▶ _Exercise brief_
Transcribe the entries that follow, every word as written, and drop the pictures.

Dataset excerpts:
_ _ _ _ _ _ _
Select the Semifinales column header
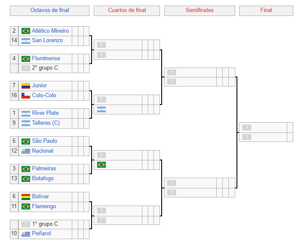 point(200,10)
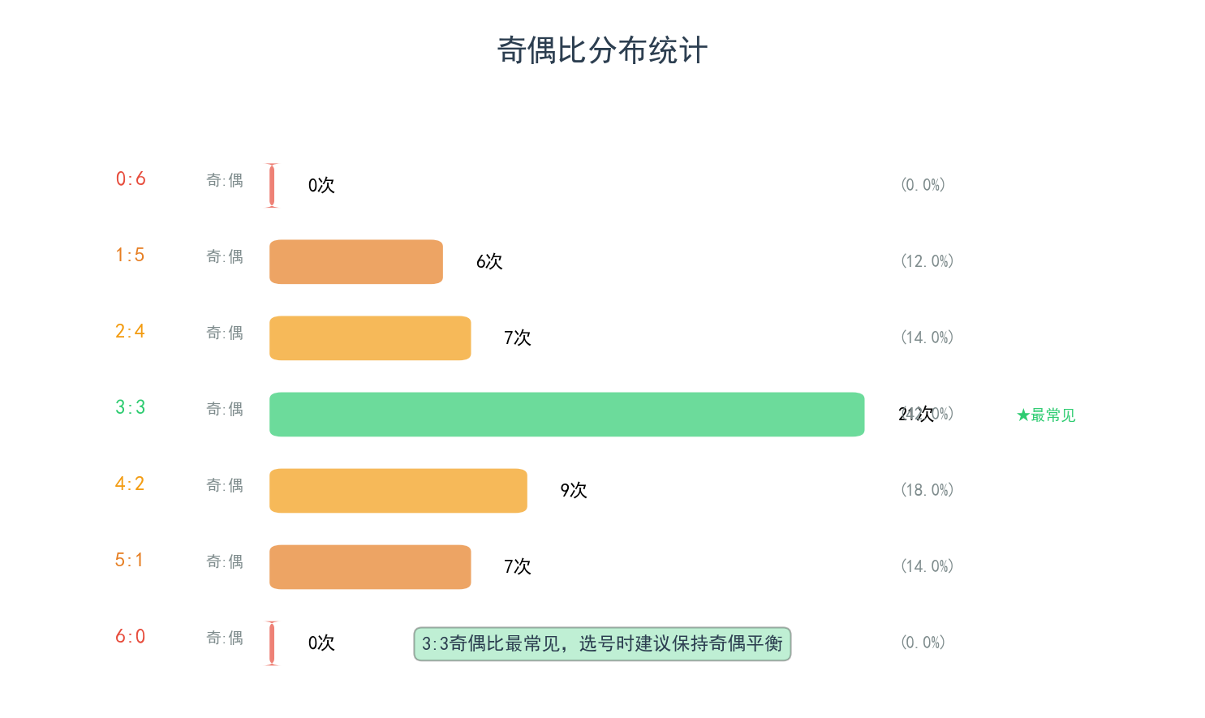Viewport: 1205px width, 718px height.
Task: Select the orange 5:1 bar
Action: pyautogui.click(x=370, y=567)
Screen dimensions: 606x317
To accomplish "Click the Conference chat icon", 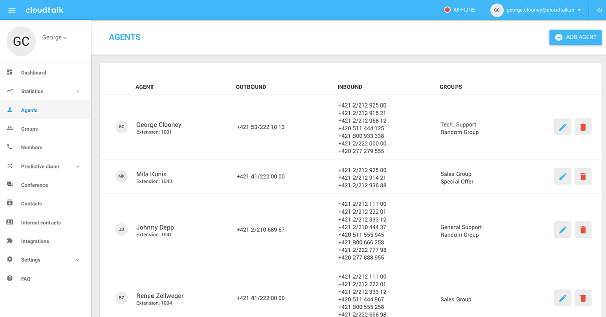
_ _ _ _ _ _ _
▶ _Answer box_
Select the Semifinales column header
 point(200,10)
Viewport: 1205px width, 718px height.
Task: Select the orange 5:1 bar
Action: pyautogui.click(x=370, y=567)
Screen dimensions: 606x317
To accomplish "Click the Conference chat icon", 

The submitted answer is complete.